Post by Winston » July 17th, 2010, 3:24 pm

Rock wrote:1. You sound like the odd man out in HS. I was similar. Except I had a super popular homecoming queen sister just one year behind me. That made my predicament so much worse. The constant phone calls, social events, dates, gal pals, etc. none of which involved me really rubbed it in. Actually, there was nothing wrong with me. I just created a super loser self image in my head which manifested itself in my social interactions and became a self full-filling prophecy.

2. Yea, you really should have rushed some frats or try dorm life. I did the latter and my floor gave me an automatic social life. If you were not some minority or foreign student (they had their own cafeteria tables) you could sit at your floor table. And often, a mini-cliques might form around you, your room mate, and a few other guys.
Were you able to fit in at least with the nerds and geeks though, or join their cliques?

I don't think you consciously create a loser self image. No one would do that on a level playing field.

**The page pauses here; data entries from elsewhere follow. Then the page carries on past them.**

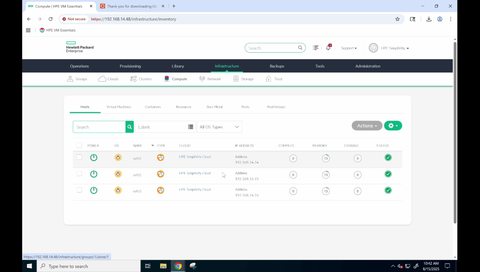480x272 pixels.
Task: Open the Provisioning menu
Action: pos(130,66)
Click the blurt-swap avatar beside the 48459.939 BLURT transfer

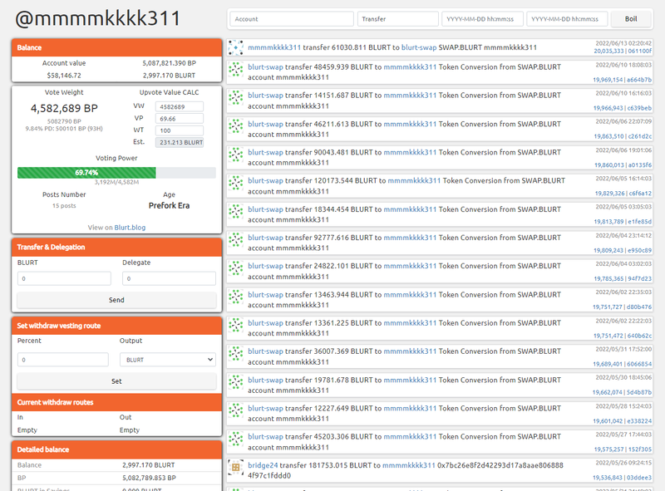coord(235,72)
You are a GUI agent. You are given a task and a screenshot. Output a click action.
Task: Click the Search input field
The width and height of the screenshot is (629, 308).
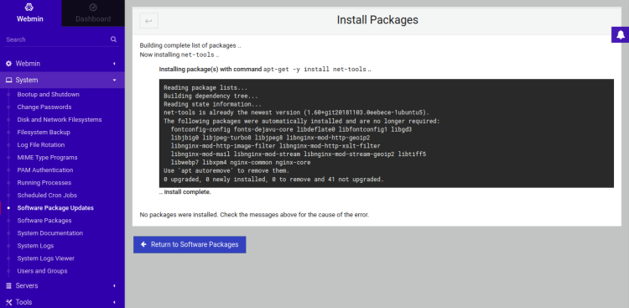pos(56,39)
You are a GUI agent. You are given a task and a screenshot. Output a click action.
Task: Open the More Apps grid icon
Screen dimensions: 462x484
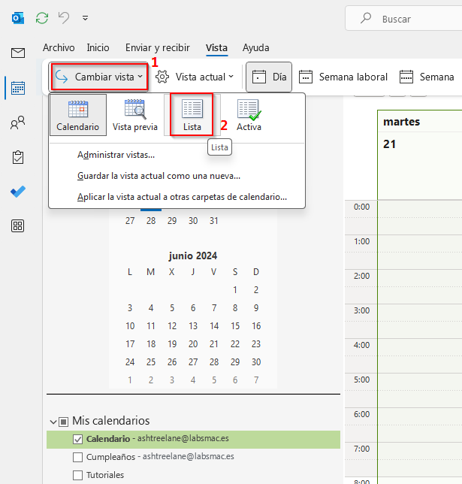coord(18,226)
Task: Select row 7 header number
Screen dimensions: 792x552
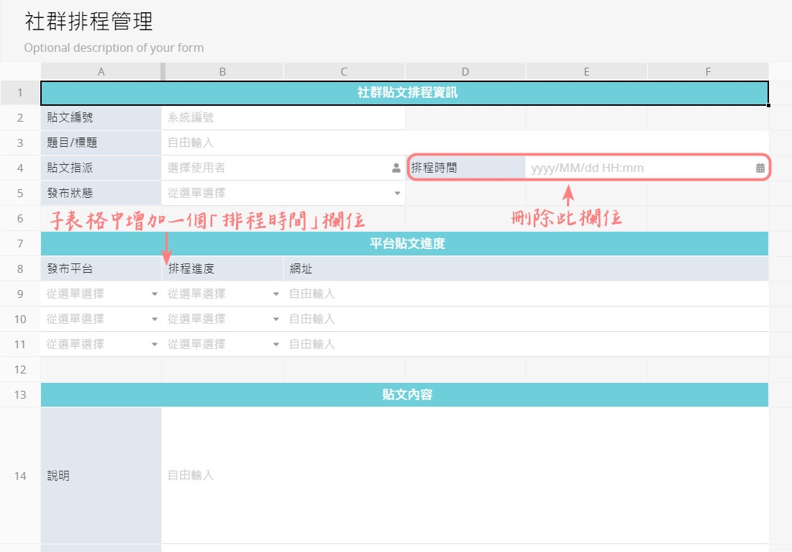Action: pyautogui.click(x=20, y=244)
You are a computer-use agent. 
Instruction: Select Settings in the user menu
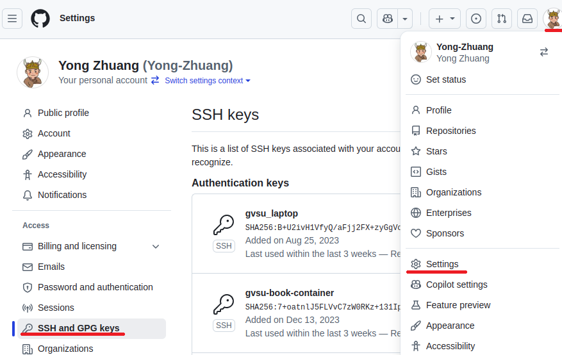point(442,264)
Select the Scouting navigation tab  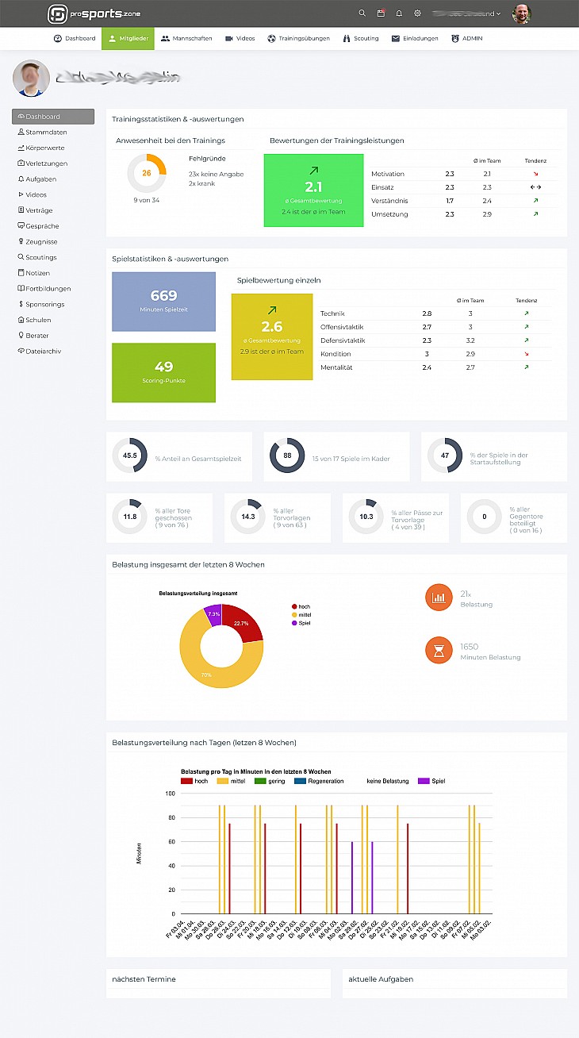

The vibes and atmosphere and collective feel of the high school culture bring that out in you. Basically if you are sensitive or weak, people pick up on that and use it to bring you down, so they can feel better and part of the pack. It's very dysfunctional.

Do you feel that you carry some baggage from it, subconsciously at least?

A lot of people in my commuter college, Cal State Hayward, sat by themselves in the food lounge. Most people did in fact. It was a very antisocial college and felt so isolating.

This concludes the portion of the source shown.